[Begin]
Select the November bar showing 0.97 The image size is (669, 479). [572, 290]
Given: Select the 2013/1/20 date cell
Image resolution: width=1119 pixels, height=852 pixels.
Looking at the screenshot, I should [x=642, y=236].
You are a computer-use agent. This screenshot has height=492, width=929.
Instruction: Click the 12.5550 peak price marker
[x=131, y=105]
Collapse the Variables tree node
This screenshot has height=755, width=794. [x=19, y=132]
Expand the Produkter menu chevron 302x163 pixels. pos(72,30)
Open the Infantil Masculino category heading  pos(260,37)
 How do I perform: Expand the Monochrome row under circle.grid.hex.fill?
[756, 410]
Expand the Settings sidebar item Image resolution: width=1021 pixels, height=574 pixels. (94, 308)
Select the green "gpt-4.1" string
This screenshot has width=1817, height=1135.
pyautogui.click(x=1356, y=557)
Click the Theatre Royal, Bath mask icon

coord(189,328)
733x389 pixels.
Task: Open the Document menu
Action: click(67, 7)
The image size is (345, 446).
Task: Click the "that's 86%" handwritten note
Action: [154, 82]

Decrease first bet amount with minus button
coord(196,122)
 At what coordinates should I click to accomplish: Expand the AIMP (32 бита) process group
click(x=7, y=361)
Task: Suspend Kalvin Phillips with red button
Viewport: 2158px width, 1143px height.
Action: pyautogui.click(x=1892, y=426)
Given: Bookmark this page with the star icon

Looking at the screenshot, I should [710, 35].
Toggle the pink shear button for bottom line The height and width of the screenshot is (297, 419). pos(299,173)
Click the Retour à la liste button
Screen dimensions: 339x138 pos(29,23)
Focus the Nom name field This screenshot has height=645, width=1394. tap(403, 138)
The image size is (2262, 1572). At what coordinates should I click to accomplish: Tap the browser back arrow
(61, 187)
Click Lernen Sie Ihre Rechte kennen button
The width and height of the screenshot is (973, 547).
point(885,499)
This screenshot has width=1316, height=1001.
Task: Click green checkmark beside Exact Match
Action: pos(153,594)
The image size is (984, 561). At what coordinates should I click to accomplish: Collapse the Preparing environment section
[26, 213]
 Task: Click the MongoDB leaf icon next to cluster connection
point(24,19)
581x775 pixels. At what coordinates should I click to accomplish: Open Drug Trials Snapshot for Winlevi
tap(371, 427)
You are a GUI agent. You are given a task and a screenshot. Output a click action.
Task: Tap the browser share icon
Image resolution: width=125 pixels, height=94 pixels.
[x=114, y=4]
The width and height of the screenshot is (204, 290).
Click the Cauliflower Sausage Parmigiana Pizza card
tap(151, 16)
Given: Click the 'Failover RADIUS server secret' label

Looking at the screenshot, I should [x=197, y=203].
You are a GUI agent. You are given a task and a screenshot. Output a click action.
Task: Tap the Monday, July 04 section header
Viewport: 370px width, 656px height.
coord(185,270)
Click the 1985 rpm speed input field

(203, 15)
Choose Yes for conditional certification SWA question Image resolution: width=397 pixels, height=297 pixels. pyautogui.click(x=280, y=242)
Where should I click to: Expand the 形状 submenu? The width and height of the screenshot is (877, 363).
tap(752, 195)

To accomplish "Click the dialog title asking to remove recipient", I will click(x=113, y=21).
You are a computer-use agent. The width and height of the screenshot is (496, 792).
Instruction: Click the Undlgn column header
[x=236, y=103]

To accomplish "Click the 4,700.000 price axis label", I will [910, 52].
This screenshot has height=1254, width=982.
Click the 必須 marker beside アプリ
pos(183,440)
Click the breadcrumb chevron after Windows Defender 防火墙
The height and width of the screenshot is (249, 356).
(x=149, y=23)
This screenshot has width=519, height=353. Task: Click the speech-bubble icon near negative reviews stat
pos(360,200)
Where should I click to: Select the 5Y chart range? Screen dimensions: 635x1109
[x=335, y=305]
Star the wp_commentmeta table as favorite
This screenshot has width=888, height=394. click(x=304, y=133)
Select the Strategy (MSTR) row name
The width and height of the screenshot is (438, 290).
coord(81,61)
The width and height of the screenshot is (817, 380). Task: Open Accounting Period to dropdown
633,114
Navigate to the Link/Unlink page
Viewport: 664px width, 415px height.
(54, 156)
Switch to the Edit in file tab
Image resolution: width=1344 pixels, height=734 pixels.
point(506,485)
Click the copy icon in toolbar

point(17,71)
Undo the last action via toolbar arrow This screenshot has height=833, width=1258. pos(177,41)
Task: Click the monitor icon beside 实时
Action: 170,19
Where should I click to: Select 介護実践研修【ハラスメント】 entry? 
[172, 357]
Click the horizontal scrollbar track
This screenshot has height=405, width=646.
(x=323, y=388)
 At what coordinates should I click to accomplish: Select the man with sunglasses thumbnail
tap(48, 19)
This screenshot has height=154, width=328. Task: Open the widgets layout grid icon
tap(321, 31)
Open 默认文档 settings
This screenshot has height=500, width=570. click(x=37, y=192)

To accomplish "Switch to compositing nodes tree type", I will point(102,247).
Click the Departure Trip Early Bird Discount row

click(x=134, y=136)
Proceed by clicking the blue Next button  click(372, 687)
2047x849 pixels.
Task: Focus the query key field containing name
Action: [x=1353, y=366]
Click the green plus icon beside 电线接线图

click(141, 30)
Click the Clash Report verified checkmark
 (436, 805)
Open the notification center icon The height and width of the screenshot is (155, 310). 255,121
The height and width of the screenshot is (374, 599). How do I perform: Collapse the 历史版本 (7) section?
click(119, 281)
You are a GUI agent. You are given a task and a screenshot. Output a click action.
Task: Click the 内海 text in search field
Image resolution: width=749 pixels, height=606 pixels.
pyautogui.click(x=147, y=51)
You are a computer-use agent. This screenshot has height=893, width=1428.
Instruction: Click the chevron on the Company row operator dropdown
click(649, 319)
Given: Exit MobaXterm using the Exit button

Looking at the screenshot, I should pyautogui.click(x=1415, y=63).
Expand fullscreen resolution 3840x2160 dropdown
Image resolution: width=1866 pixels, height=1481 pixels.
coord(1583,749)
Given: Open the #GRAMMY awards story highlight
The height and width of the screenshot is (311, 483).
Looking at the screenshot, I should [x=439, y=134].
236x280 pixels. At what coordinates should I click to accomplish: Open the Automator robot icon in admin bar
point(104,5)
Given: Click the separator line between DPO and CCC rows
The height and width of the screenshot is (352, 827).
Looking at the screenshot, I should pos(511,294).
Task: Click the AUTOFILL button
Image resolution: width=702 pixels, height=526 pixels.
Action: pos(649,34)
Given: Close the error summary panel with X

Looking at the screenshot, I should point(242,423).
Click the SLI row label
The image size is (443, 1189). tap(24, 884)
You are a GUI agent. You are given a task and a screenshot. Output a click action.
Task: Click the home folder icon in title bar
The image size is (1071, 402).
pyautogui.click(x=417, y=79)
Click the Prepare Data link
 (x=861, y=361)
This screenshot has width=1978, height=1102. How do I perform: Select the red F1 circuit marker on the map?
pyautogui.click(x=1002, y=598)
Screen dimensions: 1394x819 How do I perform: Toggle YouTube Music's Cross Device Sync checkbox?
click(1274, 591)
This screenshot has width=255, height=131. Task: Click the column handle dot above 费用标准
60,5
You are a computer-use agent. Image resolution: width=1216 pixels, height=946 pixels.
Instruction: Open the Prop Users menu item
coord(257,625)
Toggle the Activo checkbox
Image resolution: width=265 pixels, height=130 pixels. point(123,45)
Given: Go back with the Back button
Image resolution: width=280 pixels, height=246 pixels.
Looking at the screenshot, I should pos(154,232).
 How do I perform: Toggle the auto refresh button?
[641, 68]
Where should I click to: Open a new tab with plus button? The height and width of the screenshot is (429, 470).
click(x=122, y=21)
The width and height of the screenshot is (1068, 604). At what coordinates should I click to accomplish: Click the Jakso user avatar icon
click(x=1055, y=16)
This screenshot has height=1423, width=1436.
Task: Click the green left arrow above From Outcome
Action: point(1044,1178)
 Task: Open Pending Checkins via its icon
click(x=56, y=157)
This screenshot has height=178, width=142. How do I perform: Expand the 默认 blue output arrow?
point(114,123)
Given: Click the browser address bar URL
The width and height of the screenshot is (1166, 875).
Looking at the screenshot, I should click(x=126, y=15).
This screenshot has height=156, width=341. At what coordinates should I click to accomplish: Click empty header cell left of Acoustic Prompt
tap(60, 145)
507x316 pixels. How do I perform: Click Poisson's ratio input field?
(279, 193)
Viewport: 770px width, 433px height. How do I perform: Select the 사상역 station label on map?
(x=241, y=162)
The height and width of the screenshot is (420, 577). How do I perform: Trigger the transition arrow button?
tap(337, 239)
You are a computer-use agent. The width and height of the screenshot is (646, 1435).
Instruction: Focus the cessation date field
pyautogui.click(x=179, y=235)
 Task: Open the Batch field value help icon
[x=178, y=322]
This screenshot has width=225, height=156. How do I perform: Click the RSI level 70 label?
[End]
**WRITTEN PROBLEM**
Rewrite the items that begin with the line containing "This screenshot has height=156, width=341." and run through the end of the items, changing "cessation date" to "termination date" and leaving everything else as it is.

**CORRECT OUTPUT**
This screenshot has height=156, width=341. At what coordinates should I click to accomplish: Click empty header cell left of Acoustic Prompt
tap(60, 145)
507x316 pixels. How do I perform: Click Poisson's ratio input field?
(279, 193)
Viewport: 770px width, 433px height. How do I perform: Select the 사상역 station label on map?
(x=241, y=162)
The height and width of the screenshot is (420, 577). How do I perform: Trigger the transition arrow button?
tap(337, 239)
You are a computer-use agent. The width and height of the screenshot is (646, 1435).
Instruction: Focus the termination date field
pyautogui.click(x=179, y=235)
 Task: Open the Batch field value help icon
[x=178, y=322]
This screenshot has width=225, height=156. How do I perform: Click the RSI level 70 label?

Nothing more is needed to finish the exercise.